El segundo pilar de la victoria fue que TENÍAN UNA PALABRA (Josué 6:2–6). El Príncipe del ejército de Jehová no solo tomó el mando, sino que habló, y Su palabra era una doble certeza: una Promesa y una Instrucción. La Promesa fue declarada en tiempo perfecto, como un hecho ya consumado en la dimensión del cielo: «Mira, yo he entregado en tu mano a Jericó y a su rey, con sus varones de guerra.» La conquista no era una posibilidad, sino una realidad anticipada. La muralla, en la perspectiva de Dios, ya era escombro, polvo en el viento. Esta es la esencia de toda promesa bíblica para el creyente: la Escritura contiene declaraciones en tiempo presente sobre nuestras victorias futuras, están allí para inocularnos de fe, para darnos la esperanza, el consuelo y la fuerza para sobreponernos a nuestras murallas personales.
Pero la Promesa, que es el qué, nunca viene sin la Instrucción, que es el cómo. La estrategia de guerra divina, el plan de asalto, fue un compendio de elementos que desafiaban por completo el sentido común militar. No se trataba de arietes, catapultas o trincheras. La estrategia era:
El Arca del Pacto en medio del ejército, simbolizando la Presencia de Dios como el verdadero motor de la marcha.
Sacerdotes portando el arca y tocando siete trompetas de cuerno de carnero (shofarot). El liderazgo del combate era delegado no a los generales, sino al clero, a la adoración.
La Marcha Silenciosa: Seis días de dar una vuelta diaria a la ciudad, en un silencio impuesto, solo roto por el sonido monótono de los shofarot. Un asedio psicológico de paciencia y fe contenida.
La Consumación Perfecta: El séptimo día, se darían siete vueltas (el número de la perfección, de lo completo), y solo al oír el sonido final y sostenido de la trompeta, el pueblo debía desatar un grito ensordecedor.
Este plan, saturado de la simbología del número siete, de lo completo y perfecto de Dios, era perfecto precisamente porque no dependía de la fuerza humana. Era una estrategia de fe, diseñada para humillar la soberbia del músculo y exaltar la omnipotencia de la Palabra.
El tercer pilar de la victoria se revela en la OBEDIENCIA incondicional del pueblo (Josué 6:8–20). Si leemos el texto con atención, la acción del pueblo de Israel es un espejo exacto y sin mácula de la orden recibida. Hicieron todo tal cual lo ordenó el Señor.
Imaginemos la escena desde dentro de Jericó: la élite militar, los guardias reforzados en la muralla, observando el ritual diario y silencioso. El desfile diario del Arca, los sacerdotes con sus cuernos rústicos, el ejército marchando sin ofrecer combate. ¿Podría haber existido una estrategia más extraña, más ridícula a ojos del enemigo? Sin duda, se burlaron. Se confundieron. Pensaron que los israelitas, agotados, habían recurrido a una superstición desesperada.

### MATERIAL PROPORCIONADO
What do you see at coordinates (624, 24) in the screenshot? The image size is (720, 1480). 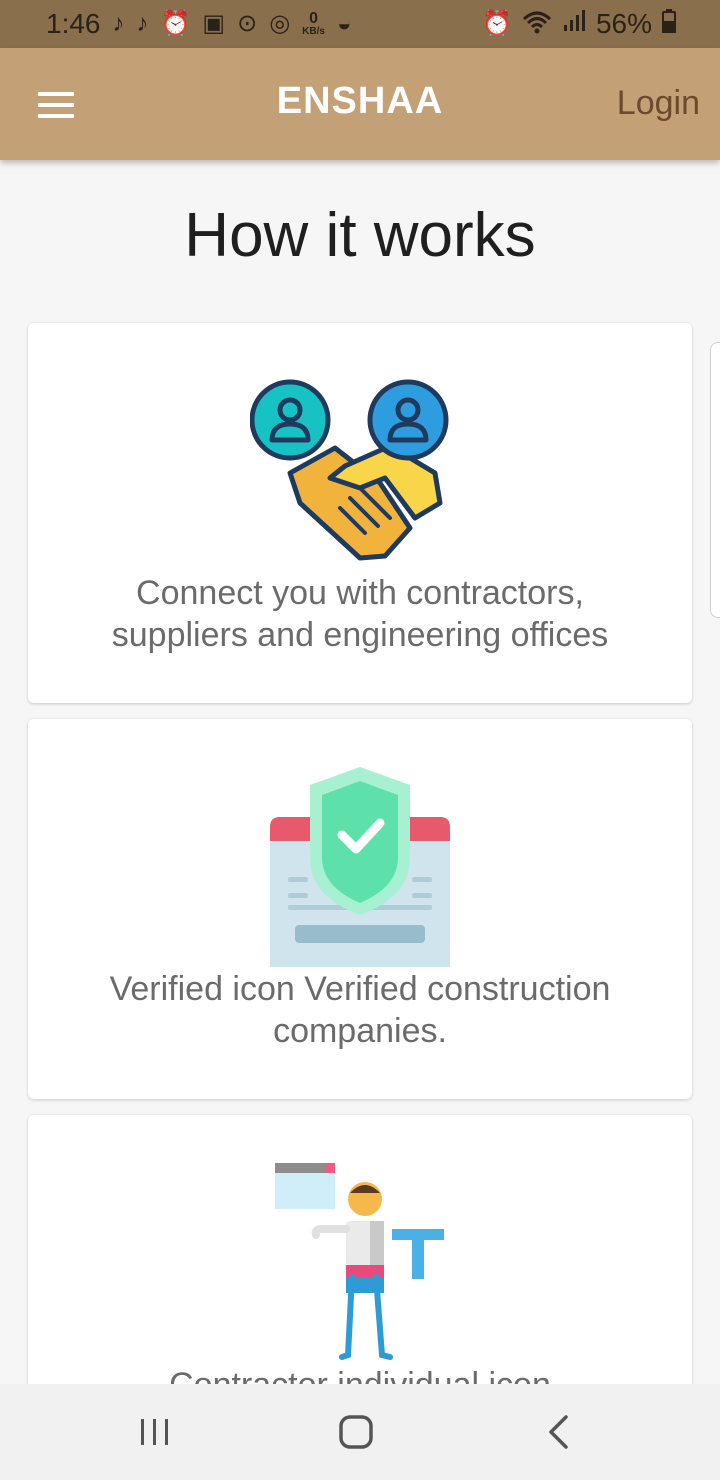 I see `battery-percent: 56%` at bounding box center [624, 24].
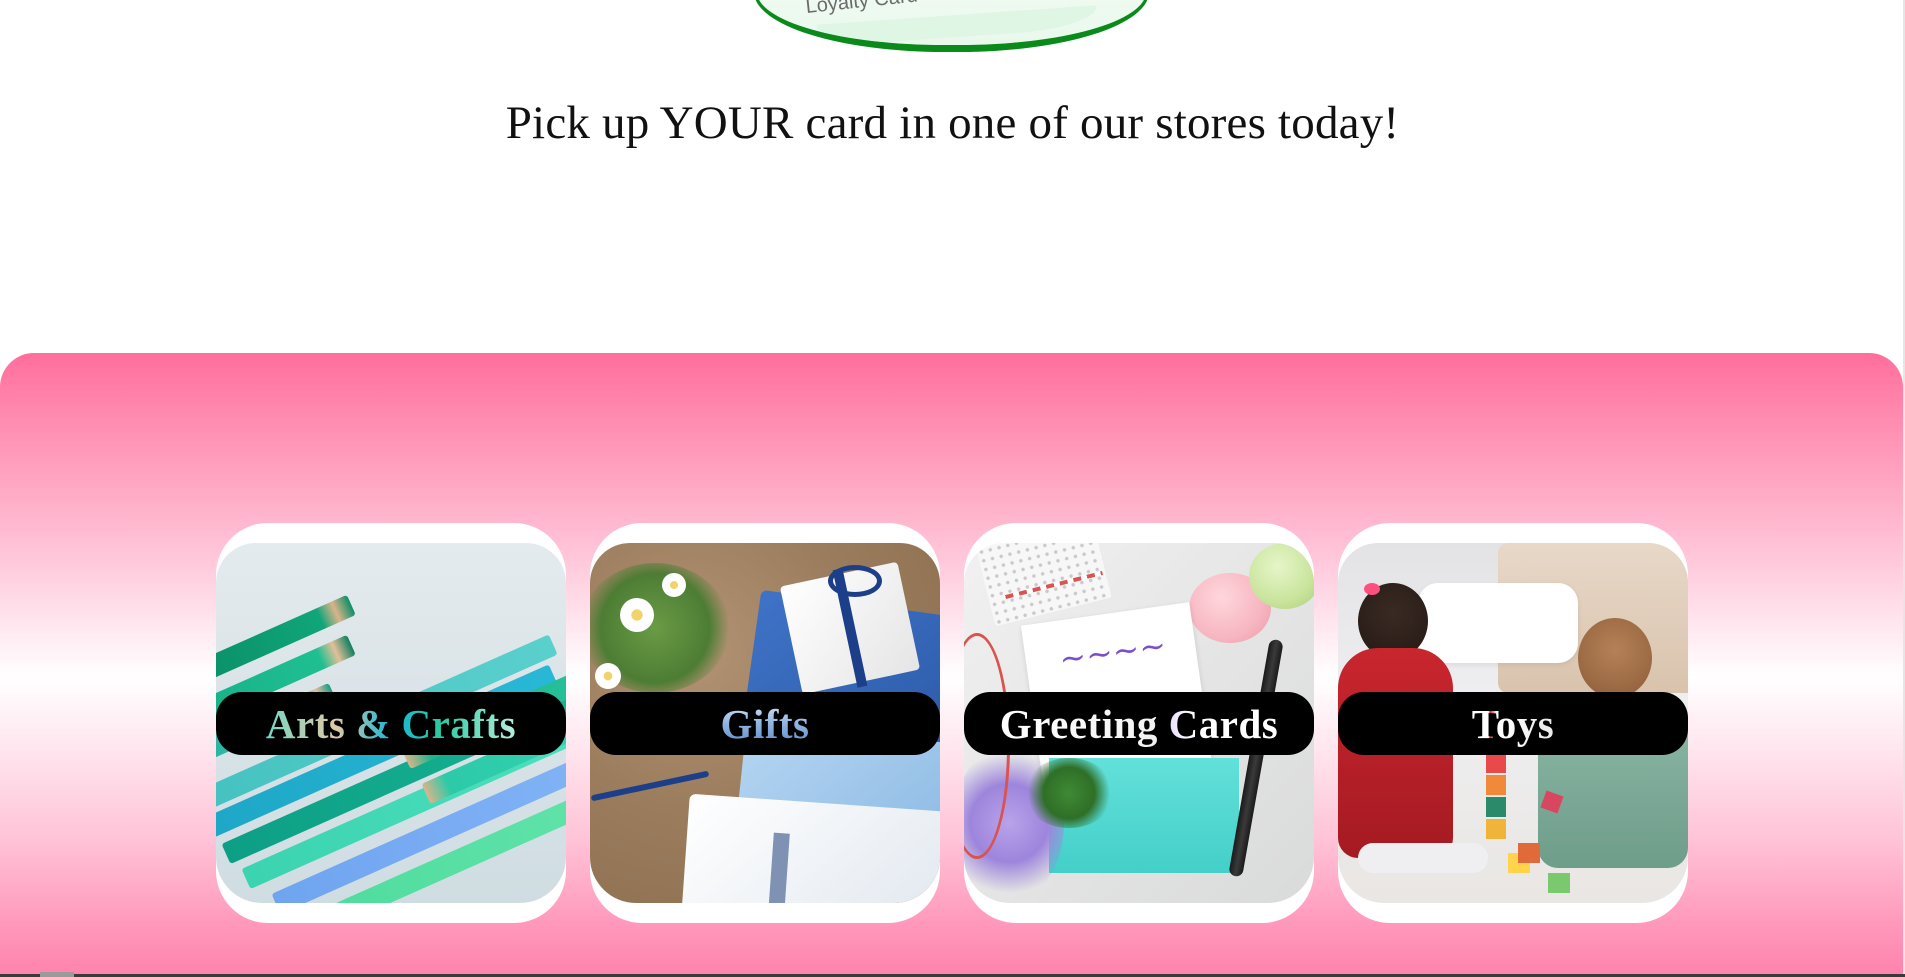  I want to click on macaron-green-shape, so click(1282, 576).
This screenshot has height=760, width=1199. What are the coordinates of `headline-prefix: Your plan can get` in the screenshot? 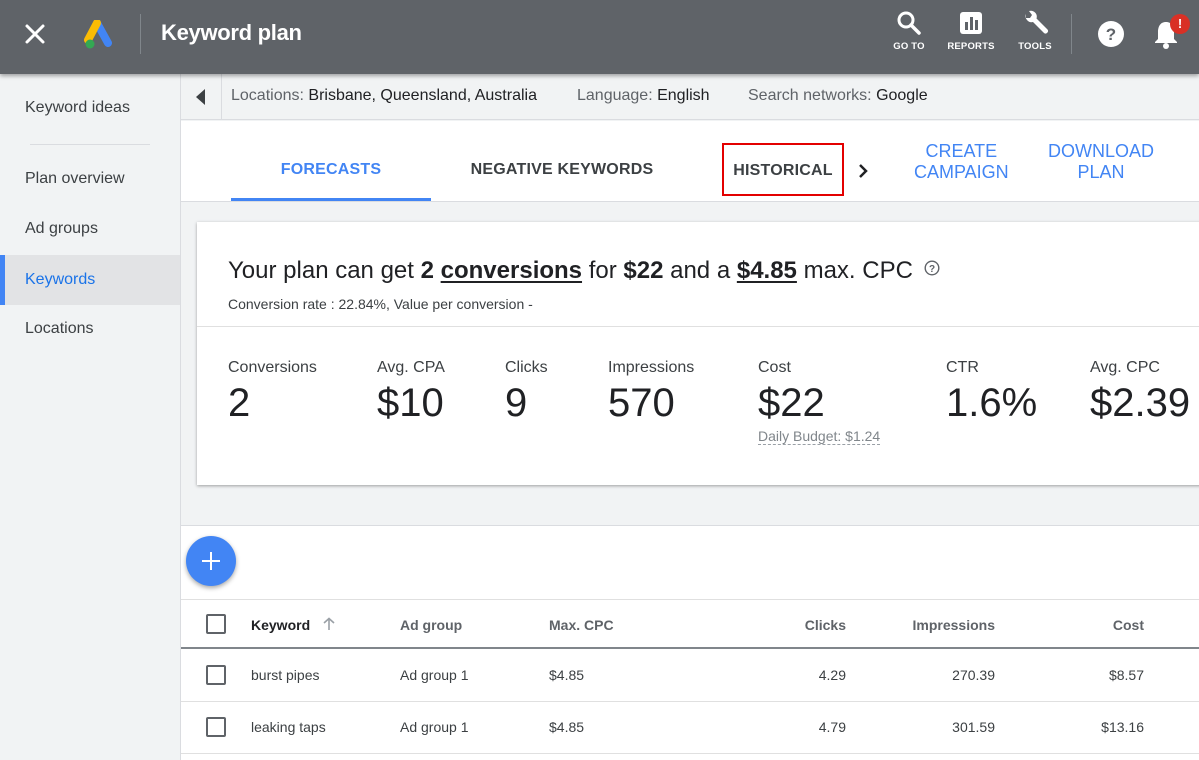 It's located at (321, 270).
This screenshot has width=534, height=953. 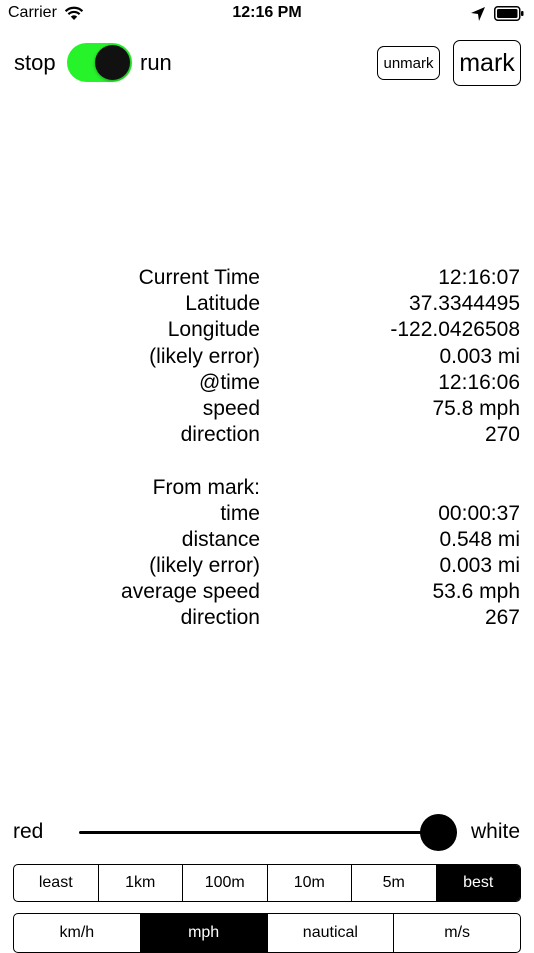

### INSTRUCCIONES
a. Según el texto sobre Jericó, ¿cuántas vueltas a la ciudad se darían el séptimo día?
b. Reproduce el pasaje del texto sobre Jericó que comienza en «Pero la Promesa, que» y termina después de «a la adoración.», sustituyendo «catapultas» por «torres de asedio».
Los datos provienen de otra fuente.

### RESPUESTAS DEL EJERCICIO
a. Siete vueltas.

b.
Pero la Promesa, que es el qué, nunca viene sin la Instrucción, que es el cómo. La estrategia de guerra divina, el plan de asalto, fue un compendio de elementos que desafiaban por completo el sentido común militar. No se trataba de arietes, torres de asedio o trincheras. La estrategia era:
El Arca del Pacto en medio del ejército, simbolizando la Presencia de Dios como el verdadero motor de la marcha.
Sacerdotes portando el arca y tocando siete trompetas de cuerno de carnero (shofarot). El liderazgo del combate era delegado no a los generales, sino al clero, a la adoración.